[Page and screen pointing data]

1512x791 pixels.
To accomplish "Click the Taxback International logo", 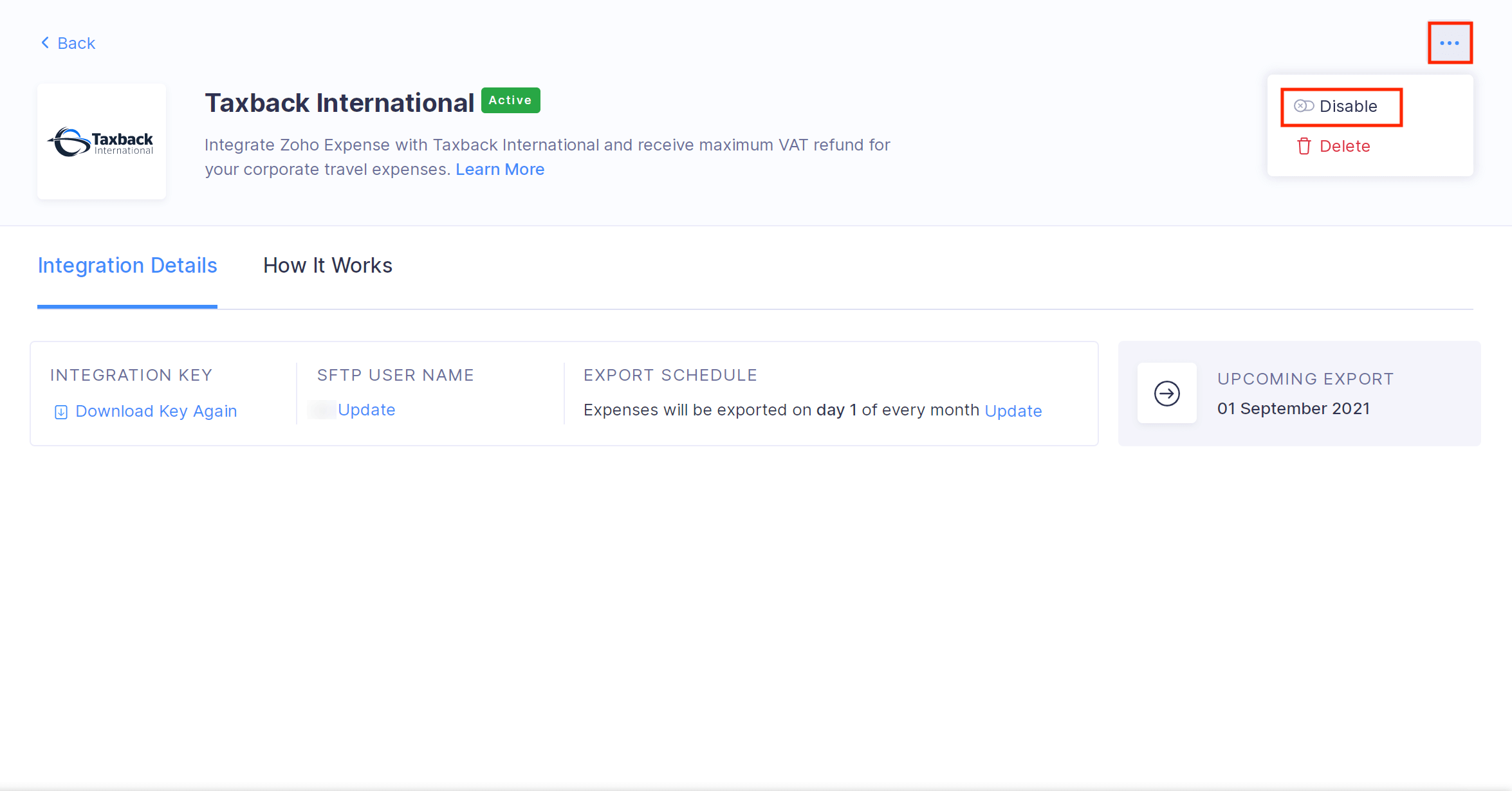I will click(x=100, y=141).
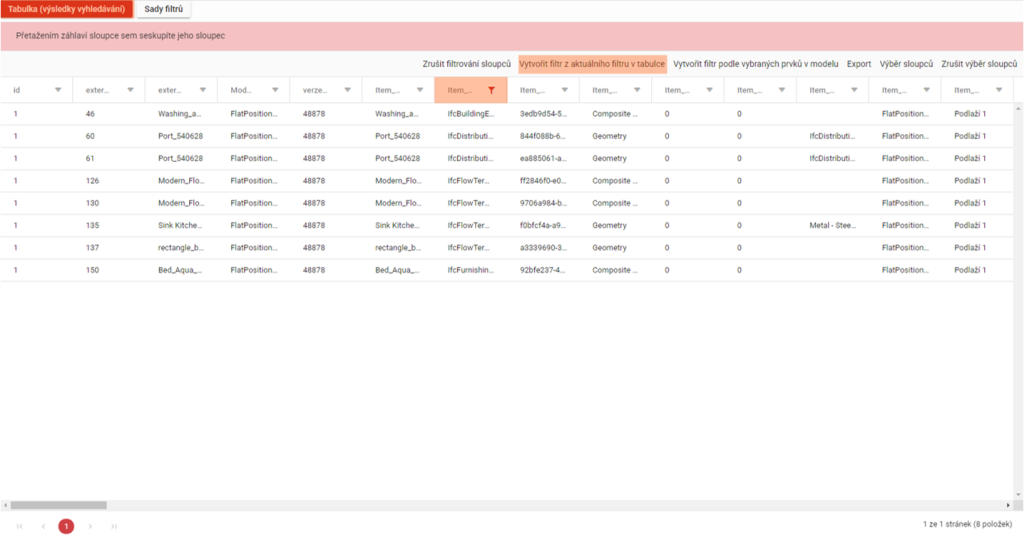The image size is (1024, 538).
Task: Open filter arrow of the column showing Podlaží 1
Action: (998, 90)
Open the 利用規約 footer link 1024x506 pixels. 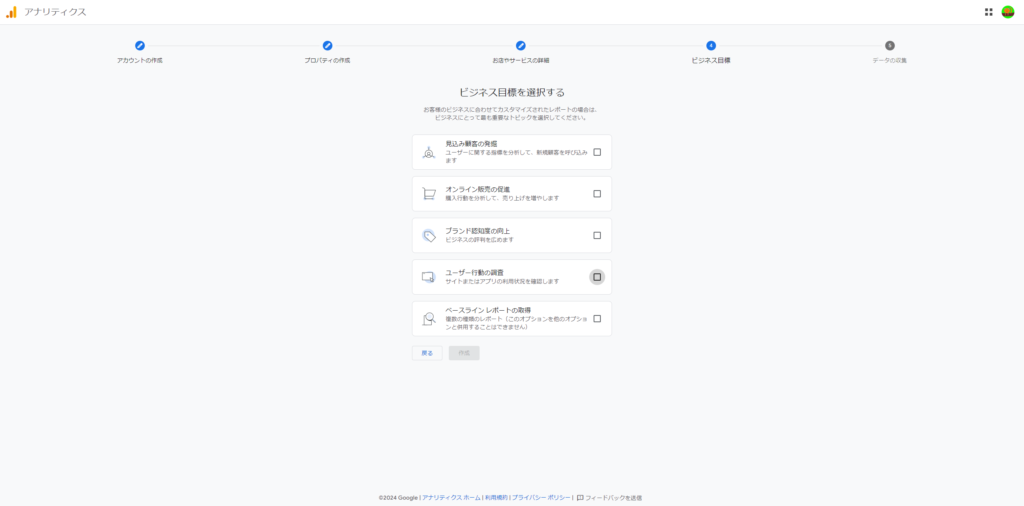tap(495, 497)
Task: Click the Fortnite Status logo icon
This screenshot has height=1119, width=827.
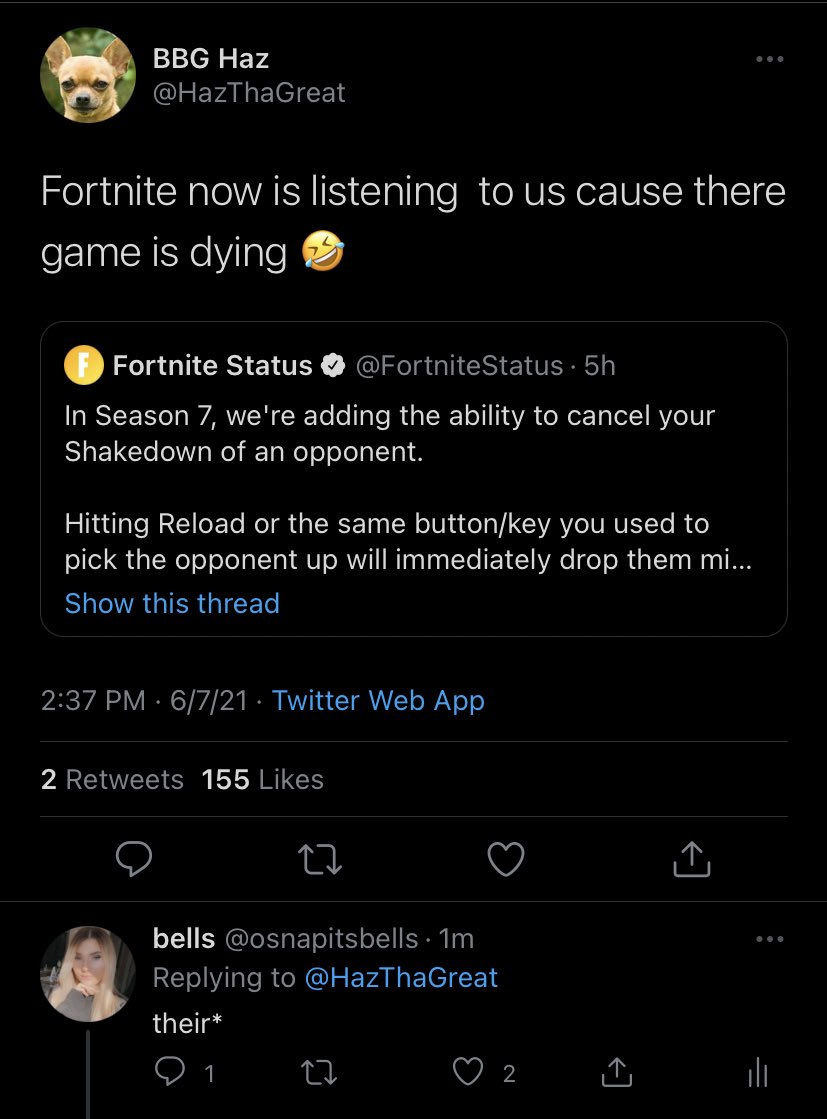Action: tap(84, 366)
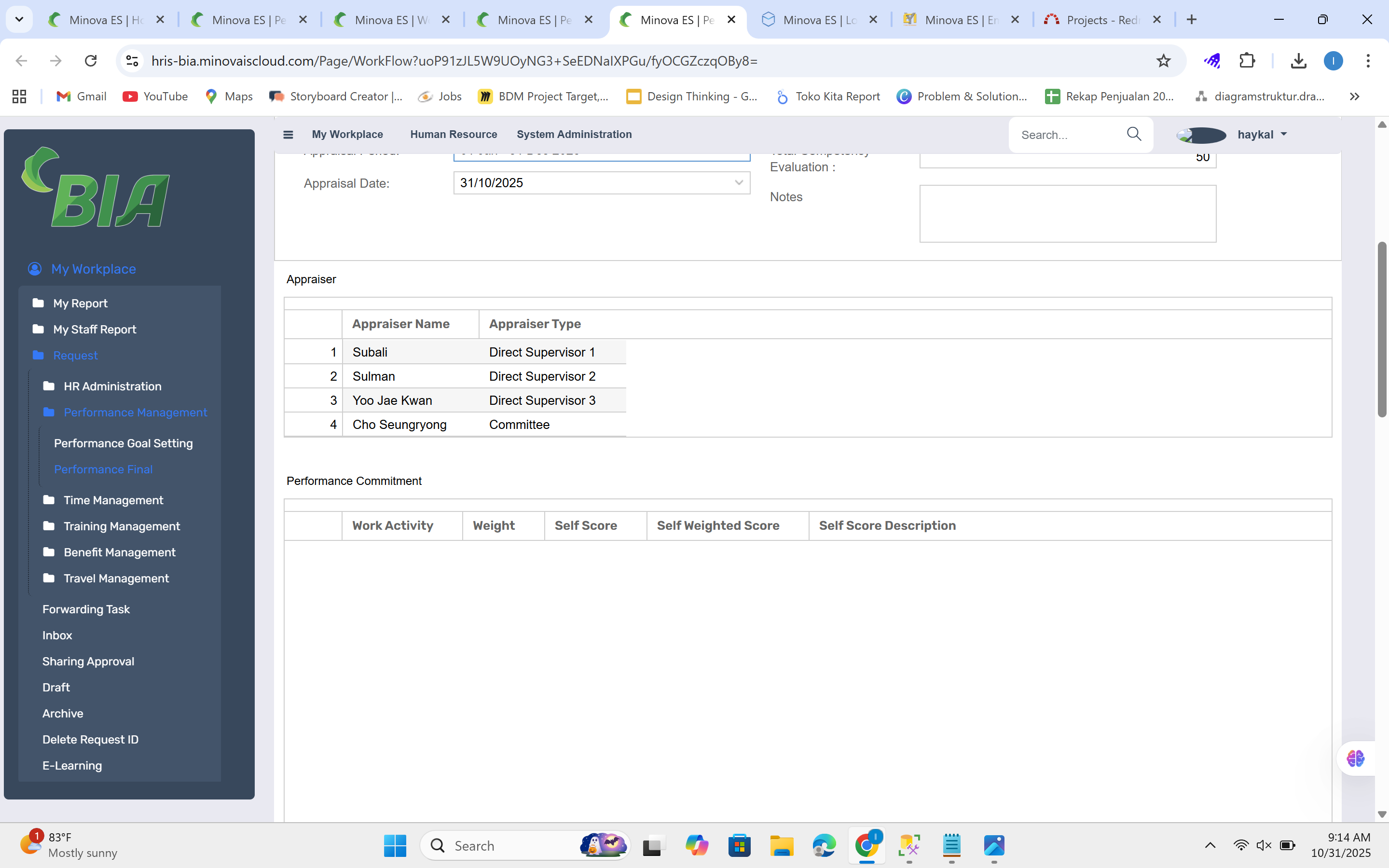Image resolution: width=1389 pixels, height=868 pixels.
Task: Open File Explorer from taskbar
Action: pos(781,846)
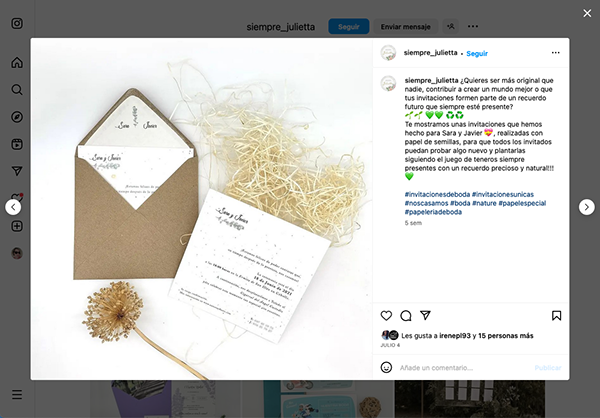The image size is (600, 418).
Task: Open profile options dots beside Enviar mensaje
Action: coord(473,26)
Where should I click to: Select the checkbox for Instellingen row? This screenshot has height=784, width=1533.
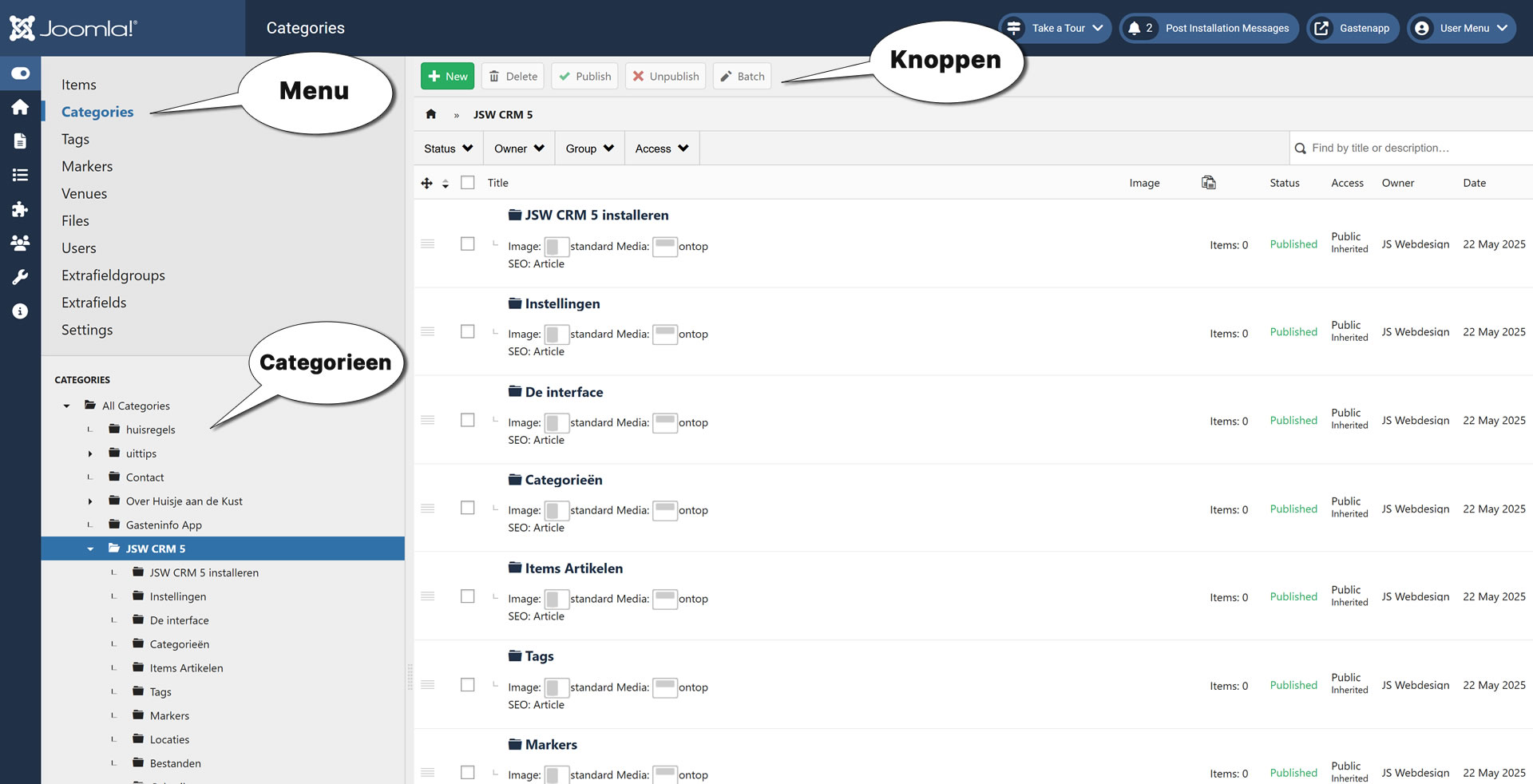pyautogui.click(x=468, y=331)

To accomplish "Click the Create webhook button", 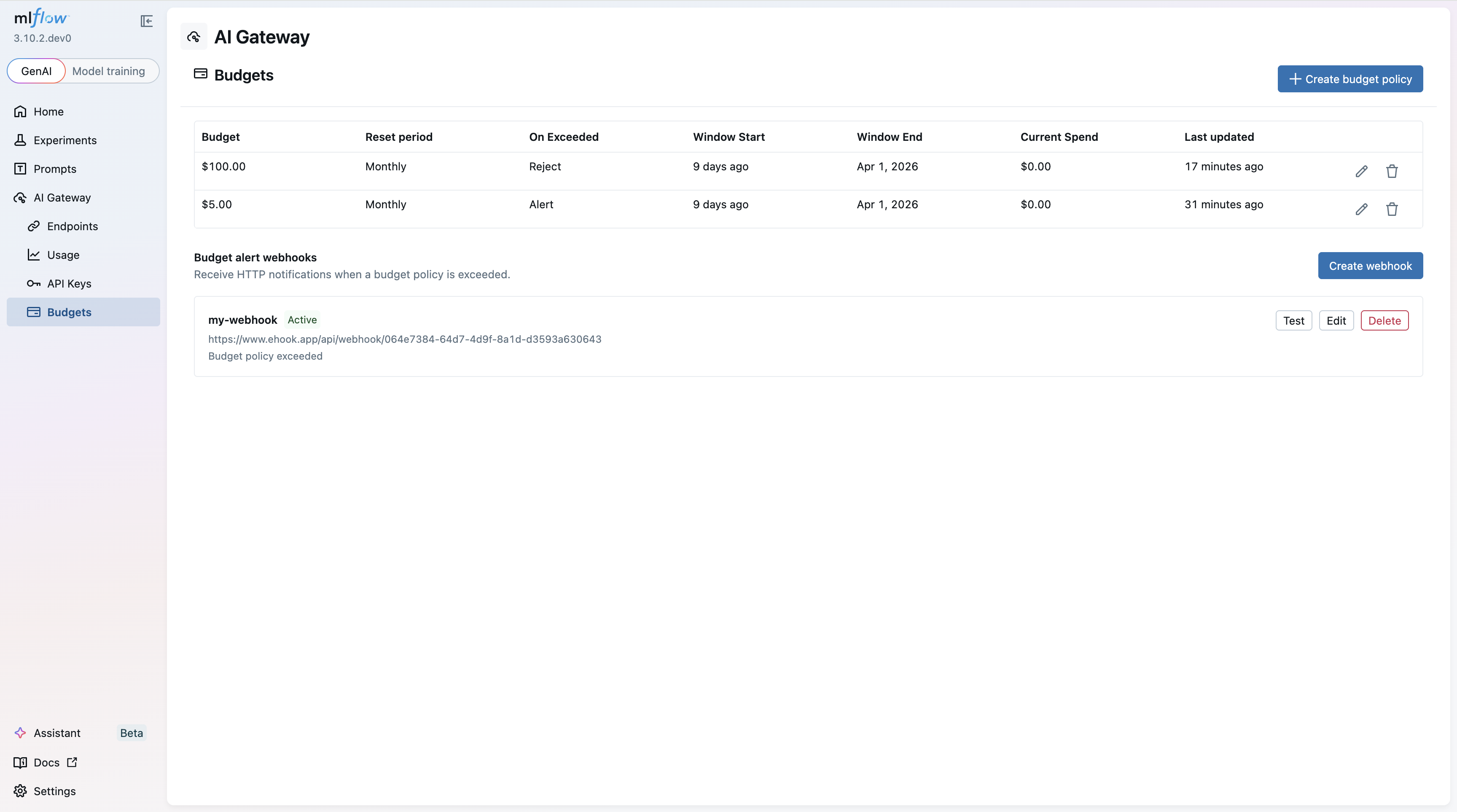I will (1370, 266).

(Set problem): Return every line of the data above that contains the string "screenshot", copying each line in full. Case matters.

(Completed exercise):
This screenshot has height=1119, width=827.
Where should I click to: Select the checkbox for Instellingen row? This screenshot has height=784, width=1533.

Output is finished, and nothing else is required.